Un mois de janvier positif sera suivi d’une année où les rendements seront négatifs de 20 à 25 % du temps, ce qui reste important. De plus, lorsque le mois de janvier est négatif, sa capacité de prédiction s’affaiblit considérablement, affirme Michel Doucet.
«Si on observe des données récentes, de 1985 à aujourd’hui, un mois de janvier dont les rendements sont négatifs sera suivi à 50 % du temps d’une année dont les rendements sont aussi négatifs», précise Michel Doucet.

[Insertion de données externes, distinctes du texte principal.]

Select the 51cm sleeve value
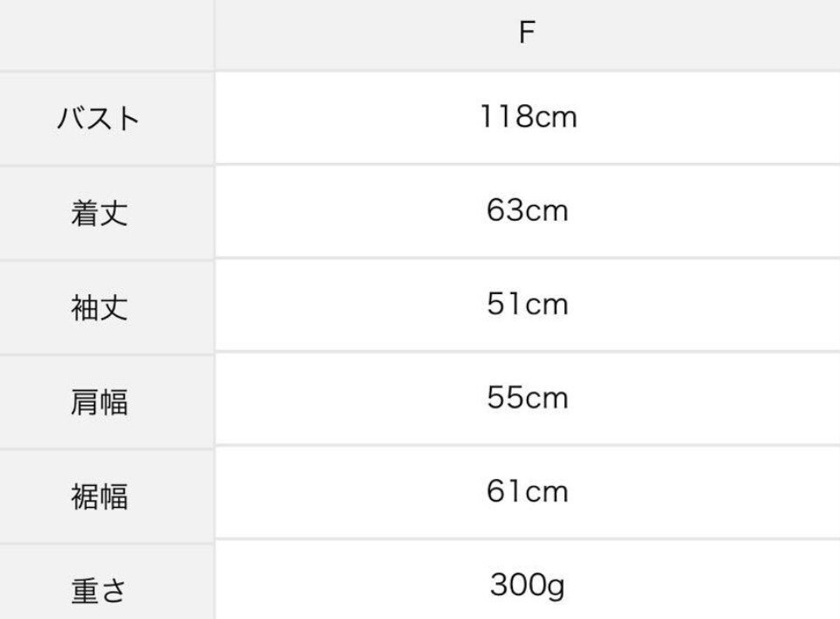 528,305
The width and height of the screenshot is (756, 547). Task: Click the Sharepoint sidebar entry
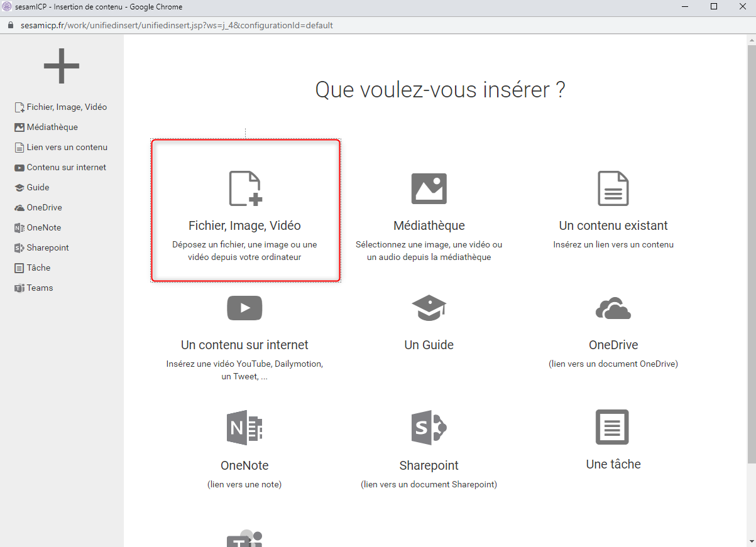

Ce qui, concrètement, correspond à une probabilité équivalente «à lancer une pièce de monnaie en l’air», ajoute-t-il.
Pas une référence
David Andrews souligne que, bien qu’il constate la présence de phénomènes saisonniers comme le baromètre de janvier, ceux-ci n’entrent jamais dans ses stratégies d’investissement.
Pour Michel Doucet, le baromètre de janvier et autres maximes comme Sell in May and come back in September, relèvent essentiellement du folklore des marchés.
Ainsi, pour lui, décembre est l’occasion d’effectuer une nouvelle réflexion sur les occasions d’investissement de l’année qui va commencer, indépendamment des signaux que pourrait envoyer janvier.
Par exemple, souligne-t-il, le fait que «les marchés semblent se normaliser et se relever du choc de 2008 et de la crise de la dette publique en Europe, comme l’exprime notamment la sortie de la récession sur ce continent, est un facteur beaucoup plus marquant».
Anticipations du marché
Marie-Claude Beaulieu ne recommande pas non plus de fonder une stratégie sur le baromètre de janvier ni sur quelque autre phénomène saisonnier connu du public.
«Si quelqu’un devait découvrir un tel phénomène qui serait encore inconnu, alors dans ce cas seulement, il pourrait s’agir d’une occasion d’investissement», précise-t-elle.
En fait, explique Marie-Claude Beaulieu, «les phénomènes saisonniers tendent à disparaître dans le temps une fois qu’ils sont connus, le marché finissant par les anticiper».
Elle cite la conférence d’un collègue, Richard Roll, professeur à l’University of California at Los Angeles (UCLA). En raison de sa fonction de chercheur, celui-ci expliquait qu’il était particulièrement bien placé pour connaître les phénomènes saisonniers, mais qu’il n’avait pourtant jamais réussi à tirer parti de ce genre de connaissances en tant qu’investisseur sur les marchés.